Arabia Saudita rifiuta indagini su crimini in Yemen
L’Arabia Saudita ha respinto la richiesta da parte dell’Alto Commissariato delle Nazioni Unite per i diritti umani di avviare un’inchiesta indipendente sui crimini della guerra saudita in Yemen. Adel Bin Zayd al-Tarifi, il ministro saudita della Cultura e dei Media, ha respinto la richiesta da parte dell’Alto Commissario Zeid Ra’ad al-Hussein, sostenendo che Riyadh aveva già accettato il lavoro di indagine da parte della Commissione Nazionale Yemenita d’inchiesta.
E’ quest’ultima il risultato di un compromesso con le Nazioni Unite accettato dall’Arabia Saudita e da altri Stati arabi di fronte alla minaccia di un’indagine indipendente dell’Alto Commissariato per i diritti umani. Un compromesso tortuoso dopo giorni di negoziati a Ginevra, descritto da Human Rights Watch e dall’Unione europea come un passo in avanti limitato. Per alcuni si tratta di un fallimento palese di responsabilità. Per altri la Commissione Nazionale Yemenita è un corpo che riporta ad Abd Rabbuh Mansur Hadi, fedele alleato saudita ed ex presidente dello Yemen dal 2012 al 22 gennaio 2015.
Al-Hussein, insieme a un certo numero di Stati membri dell’Ue, aveva chiesto un’indagine internazionale sulle violazioni dei diritti sauditi in Yemen. Tuttavia, il Consiglio per i diritti delle Nazioni Unite ha preferito un compromesso con l’Arabia Saudita ed ha rifiutato di aprire un’inchiesta indipendente sui crimini di guerra in Yemen, adottando una risoluzione che chiede alle Nazioni Unite di fornire “assistenza tecnica sostanziale e consigli, anche nei settori di responsabilità e supporto legale”. La risoluzione invita l’Onu ad istruire i suoi investigatori “per completare il lavoro di indagine della Commissione Nazionale”, mentre questa documenta le violazioni dei diritti umani in Yemen.
Negli ultimi sviluppi in Yemen, il Movimento Houthi Ansarullah e il partito Generale del Popolo (Gpc) dell’ex presidente, Ali Abdullah Saleh, hanno creato le condizioni per la ripresa dei colloqui finalizzati a porre fine all’aggressione saudita contro il popolo yemenita.
I delegati Houthi e del Gpc in una dichiarazione all’Agenzia di stampa Saba hanno sostenuto che il presidente appoggiato dall’Arabia Saudita, Abd Rabbuh Mansur Hadi, deve andarsene e un accordo sulla presidenza deve essere raggiunto. “Eventuali colloqui o trattative da parte di delegati yemeniti devono essere a condizione che le Nazioni Unite offrano un piano di pace scritto e globale”, sostengono i delegati: “Se la proposta non include un accordo sulla nuova istituzione presidenziale, il piano di pace delle Nazioni Unite diventa solo una visione parziale e incompleta, che non può essere una base per la discussione”.

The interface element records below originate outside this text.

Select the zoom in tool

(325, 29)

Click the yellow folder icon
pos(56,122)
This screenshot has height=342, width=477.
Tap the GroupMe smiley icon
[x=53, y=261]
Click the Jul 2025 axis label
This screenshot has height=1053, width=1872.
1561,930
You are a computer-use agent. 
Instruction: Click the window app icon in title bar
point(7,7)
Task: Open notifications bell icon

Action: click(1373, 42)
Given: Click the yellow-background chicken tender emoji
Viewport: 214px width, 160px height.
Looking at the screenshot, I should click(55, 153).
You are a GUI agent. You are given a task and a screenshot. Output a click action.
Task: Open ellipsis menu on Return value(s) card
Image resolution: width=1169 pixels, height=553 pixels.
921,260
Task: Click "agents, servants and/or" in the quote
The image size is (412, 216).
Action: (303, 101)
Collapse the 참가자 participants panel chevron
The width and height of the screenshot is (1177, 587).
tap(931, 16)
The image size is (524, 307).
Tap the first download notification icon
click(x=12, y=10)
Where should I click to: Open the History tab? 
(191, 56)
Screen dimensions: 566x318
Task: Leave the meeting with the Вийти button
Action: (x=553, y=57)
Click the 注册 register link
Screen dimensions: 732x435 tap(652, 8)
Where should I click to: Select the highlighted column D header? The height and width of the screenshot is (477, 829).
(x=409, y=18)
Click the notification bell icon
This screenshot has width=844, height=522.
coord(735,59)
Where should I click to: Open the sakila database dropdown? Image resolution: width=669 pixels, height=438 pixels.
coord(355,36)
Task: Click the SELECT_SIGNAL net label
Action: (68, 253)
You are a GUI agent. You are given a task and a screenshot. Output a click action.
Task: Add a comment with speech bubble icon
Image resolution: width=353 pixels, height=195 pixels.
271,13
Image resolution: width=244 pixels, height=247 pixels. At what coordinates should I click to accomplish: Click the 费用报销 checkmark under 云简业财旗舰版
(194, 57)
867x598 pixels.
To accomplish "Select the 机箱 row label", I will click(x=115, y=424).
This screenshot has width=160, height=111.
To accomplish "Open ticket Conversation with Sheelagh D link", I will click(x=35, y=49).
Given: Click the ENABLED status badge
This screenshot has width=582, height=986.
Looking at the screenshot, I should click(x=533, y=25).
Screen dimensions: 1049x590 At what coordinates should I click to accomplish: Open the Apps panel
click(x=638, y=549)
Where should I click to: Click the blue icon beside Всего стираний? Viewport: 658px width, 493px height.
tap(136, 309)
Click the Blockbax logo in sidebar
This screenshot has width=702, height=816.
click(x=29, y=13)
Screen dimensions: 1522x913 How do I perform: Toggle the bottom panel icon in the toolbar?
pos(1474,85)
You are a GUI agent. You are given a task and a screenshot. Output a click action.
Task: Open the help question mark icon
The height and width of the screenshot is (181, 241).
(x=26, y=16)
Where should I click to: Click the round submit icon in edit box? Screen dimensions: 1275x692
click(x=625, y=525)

Il 7 agosto, i colloqui di pace mediati dall’Onu sul conflitto yemenita si sono conclusi in Kuwait senza un accordo. I negoziati tra i delegati del movimento Ansarullah e l’ex regime yemenita di Hadi erano iniziati il 21 aprile. Il 13 agosto, il parlamento dello Yemen ha tenuto la sua prima sessione nella capitale del paese, Sana’a. I parlamentari hanno votato all’unanimità alla guida del Paese il neo costituito “Supreme Political Council”, strappando il potere e la legittimità al presidente Abd Rabbih Manṣūr Hādī.